A construction worker at Sao Paulo's troubled World Cup stadium was killed after falling from a stand on Saturday, bringing the number of deaths at the venue to three.
The workman, named as Fabio Hamilton da Cruz, fell eight metres (26 feet) as he helped install temporary seating at the ground and was taken to hospital where his condition had been described as serious.
His employers said in a statement that he was observing all the necessary safety standards at the ground which will host the opening game of the World Cup between hosts Brazil and Croatia on June 12.
In November, two men died when a crane collapsed at the same arena.
The Sao Paulo stadium was one of six venues to miss an initial FIFA delivery deadline of December 31 and is only set to be handed over to organisers in mid-May.
A total of seven workers have now been killed during work on Brazil's 12 World Cup venues.
In a statement, sports minister Aldo Rebelo expressed his "profound regret" at the news of da Cruz's death and added that an investigation would be immediately launched.

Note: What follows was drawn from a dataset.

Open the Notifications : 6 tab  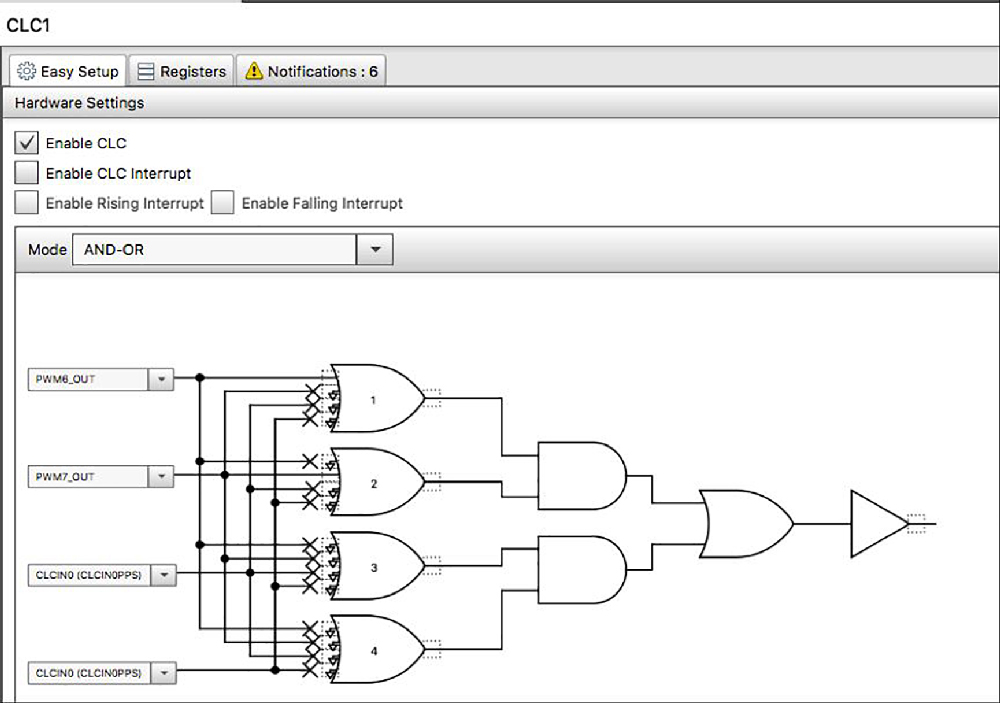[311, 71]
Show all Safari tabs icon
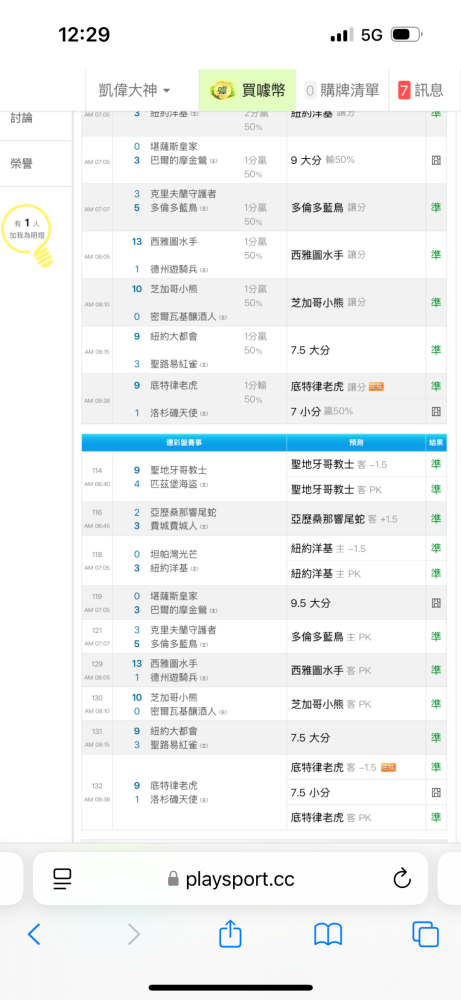 425,934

Saturday's tragedy came just two days after FIFA secretary general Jerome Valcke had admitted progress on the Sao Paulo stadium remained a concern with the problems compounded by arguments over who foots the bill for temporary facilities.
But Valcke added: "We will have 12 host cities; we will have 12 stadiums....but there is work to do. Time is flying."

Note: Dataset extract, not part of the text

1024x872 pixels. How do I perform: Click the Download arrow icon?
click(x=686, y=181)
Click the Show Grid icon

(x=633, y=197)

Rebelo insisted the authorities were lending their full support.
"We are helping so that the town hall, the state government and the (private) owners of Corinthians Arena find a solution," Rebelo said.

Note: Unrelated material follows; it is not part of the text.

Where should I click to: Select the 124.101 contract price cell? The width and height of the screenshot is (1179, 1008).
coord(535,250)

Earlier this week, Brazil's Development Bank released the first two-thirds of a $160 million loan to complete the stadium project.
But confusion remains over who finances some $20 million in 'overlay' or temporary facilities.
Despite the tight timetable, Valcke said on the basis of talks with constructor Odebrecht he was confident of progress.
"I have full trust in Odebrecht to deliver on time for the opening game," said Valcke.
However, initial agreements for the host cities do not make Odebrecht responsible for the cost of the work but rather the owner, club side Corinthians.
Valcke said come what may, with 75 days to go until the first match Sao Paulo would definitely stage the curtain-raiser.
"It will happen in Sao Paulo. There is no other choice. It was a decision we made with the LOC and government to keep these 12 cities whatever will be the challenges.
"It will happen in Sao Paulo -- there is no other choice" even if "we will maybe be a bit borderline."